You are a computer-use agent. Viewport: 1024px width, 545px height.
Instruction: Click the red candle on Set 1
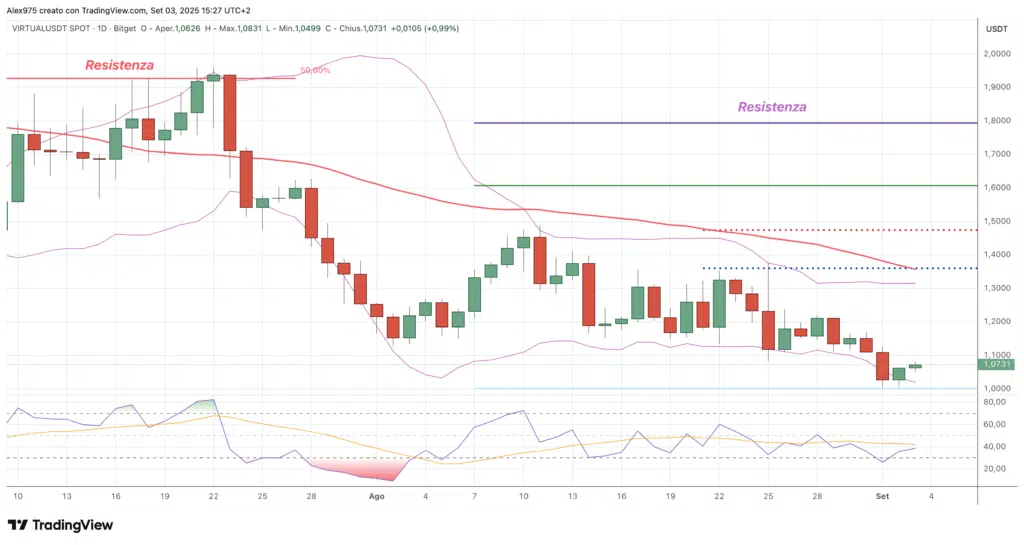[x=882, y=365]
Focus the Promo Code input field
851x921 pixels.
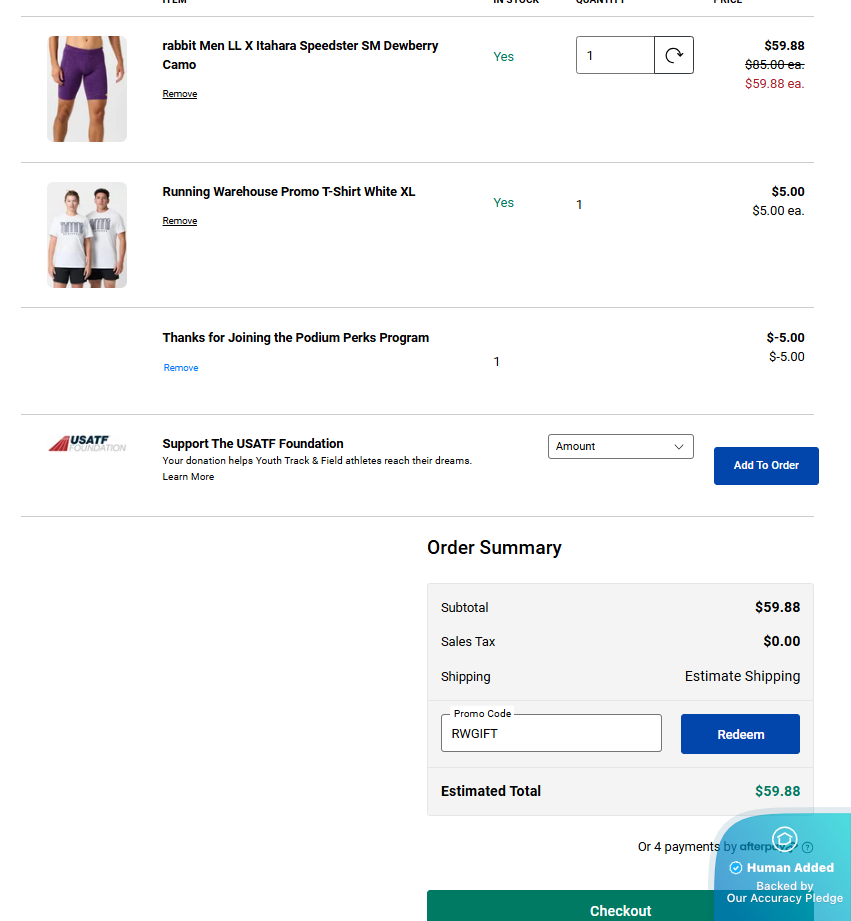pyautogui.click(x=551, y=733)
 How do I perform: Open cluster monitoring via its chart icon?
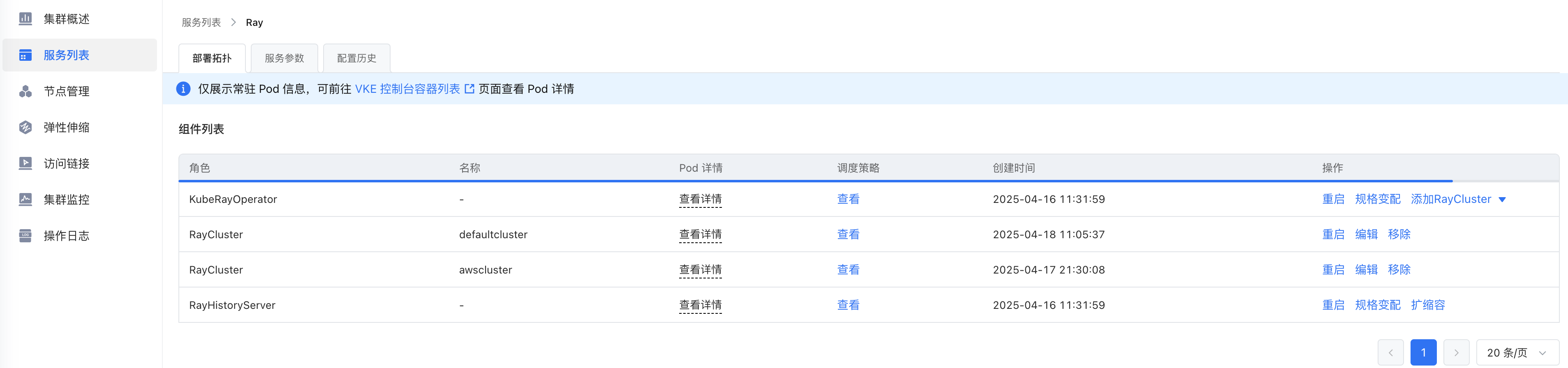click(25, 200)
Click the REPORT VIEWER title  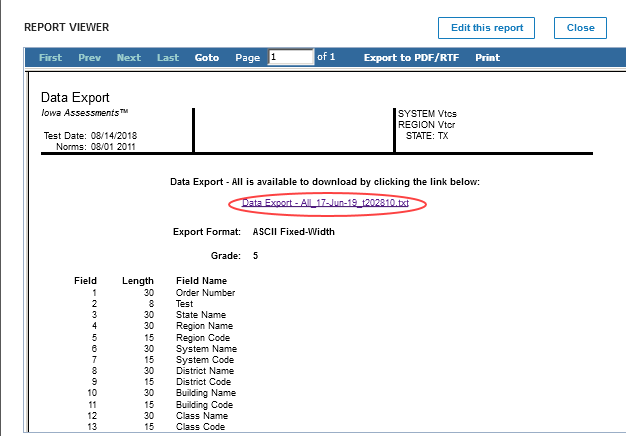pos(67,27)

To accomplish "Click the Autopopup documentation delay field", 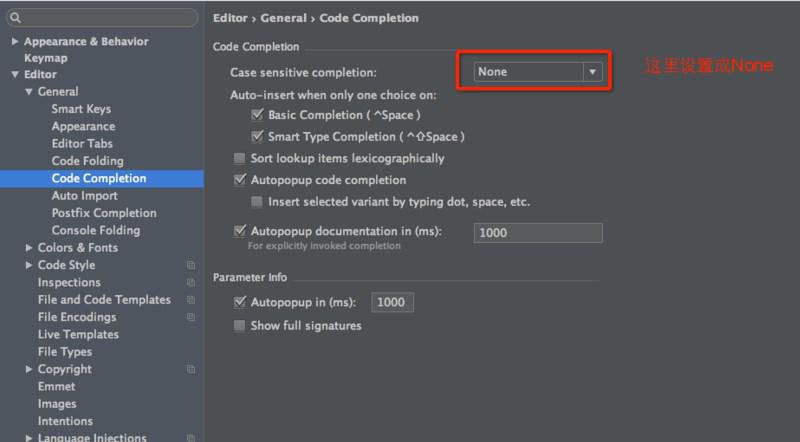I will tap(538, 233).
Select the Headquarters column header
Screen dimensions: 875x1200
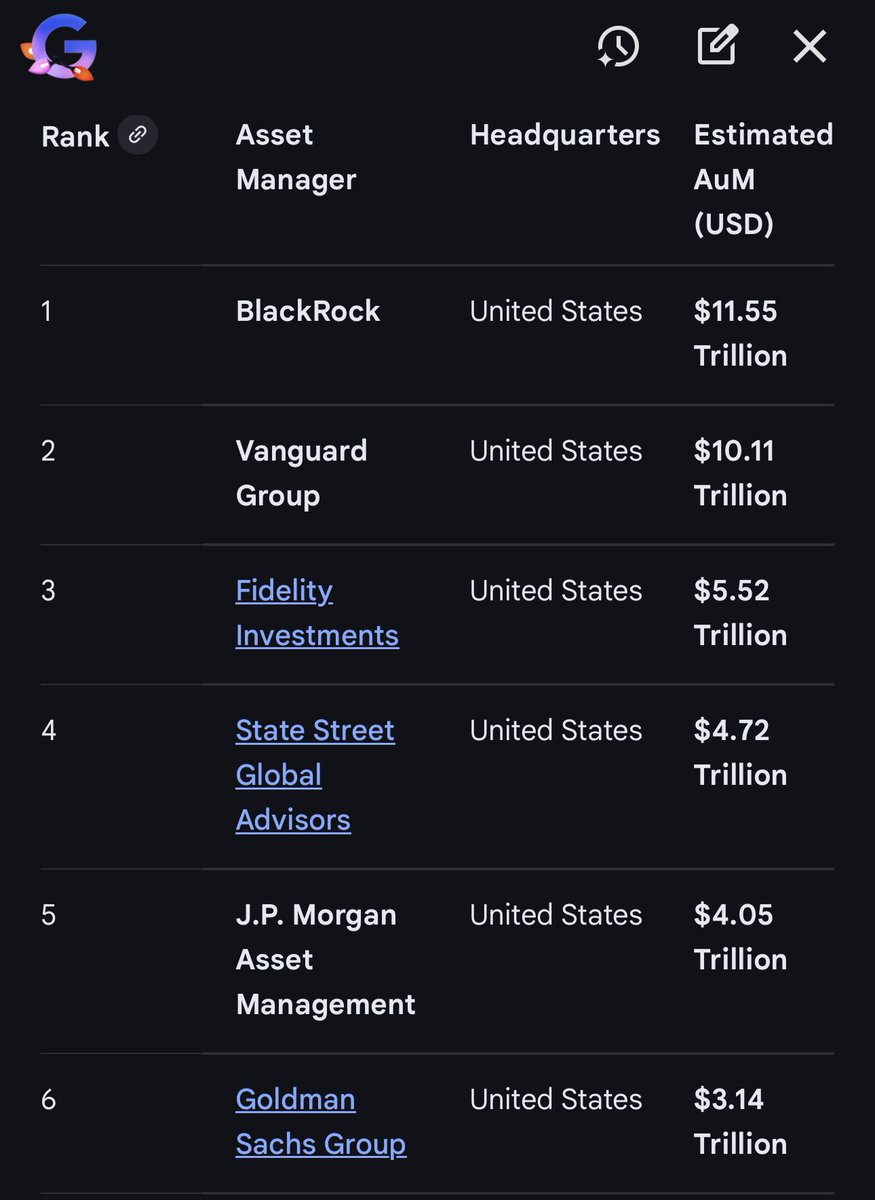(x=564, y=135)
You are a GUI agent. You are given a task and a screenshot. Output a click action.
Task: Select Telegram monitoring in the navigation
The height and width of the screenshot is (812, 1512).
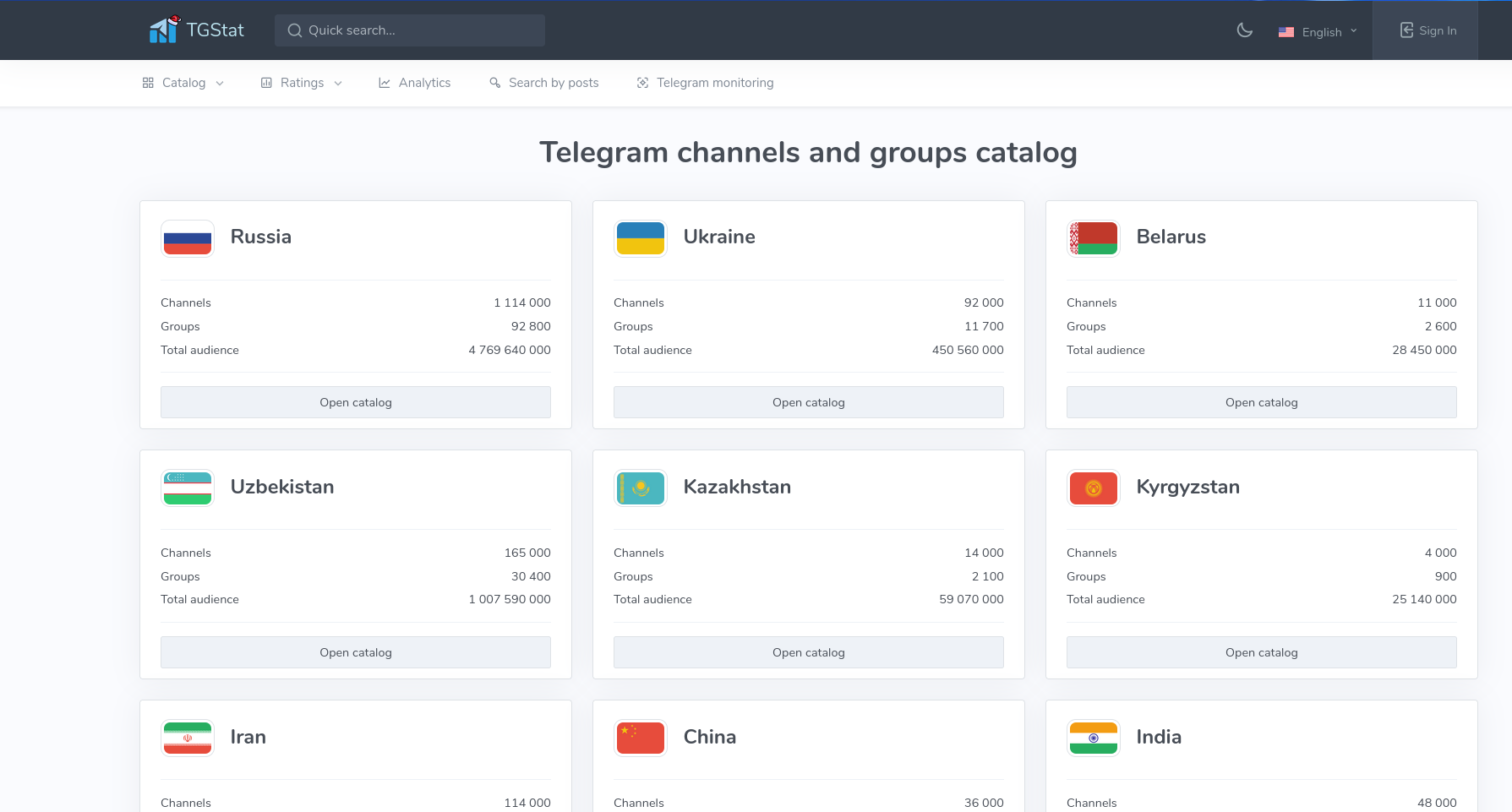(705, 82)

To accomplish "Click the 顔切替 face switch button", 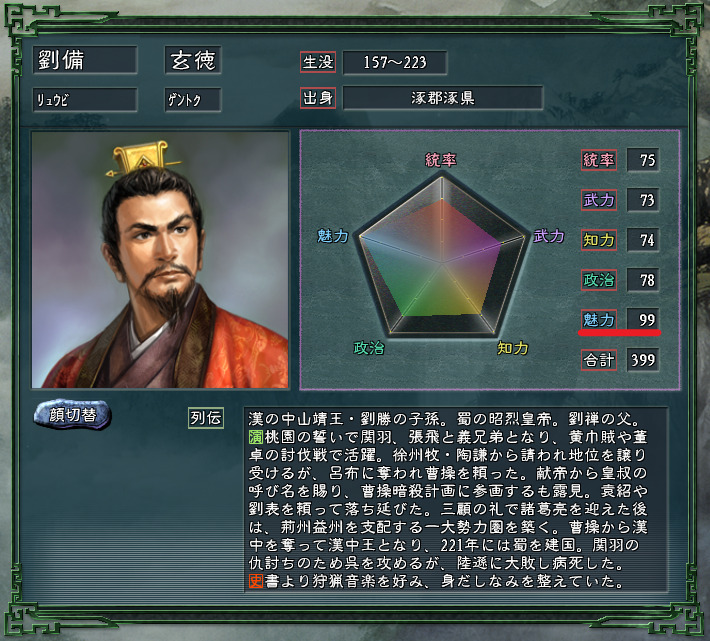I will 72,414.
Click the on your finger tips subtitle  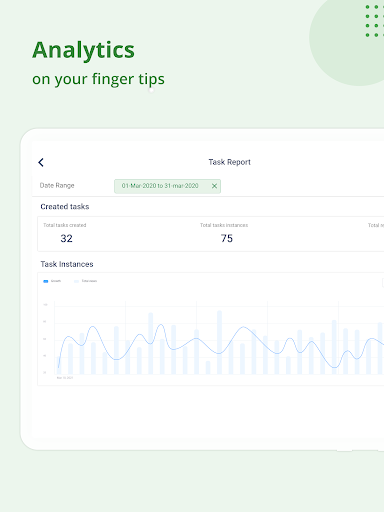(98, 79)
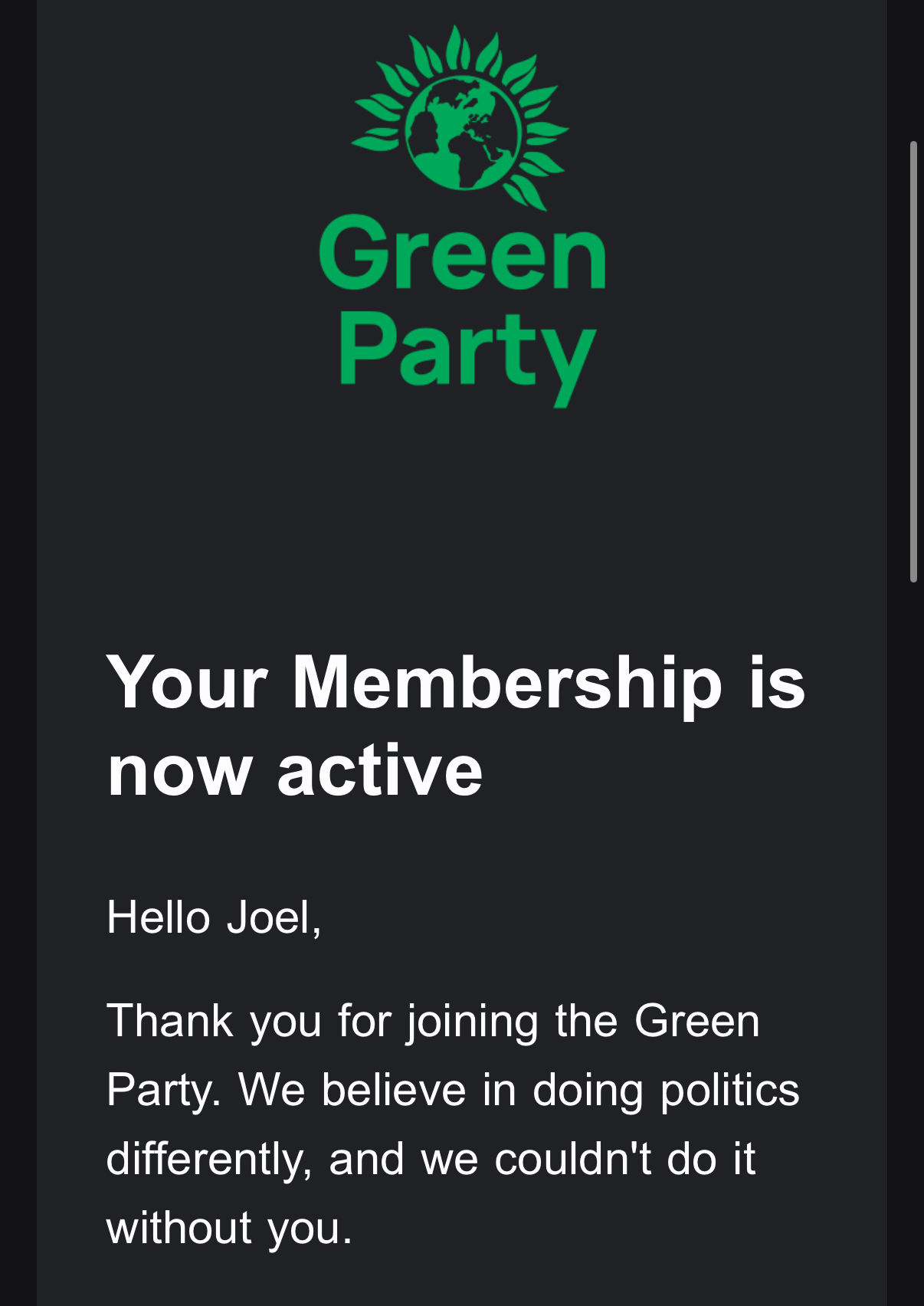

AIM OF THE TASK: Return each line of the items above that contains the word "monitoring".

WRITTEN ANSWER:
 How do I perform: Open cluster monitoring via its chart icon?
Task: Select Telegram monitoring in the navigation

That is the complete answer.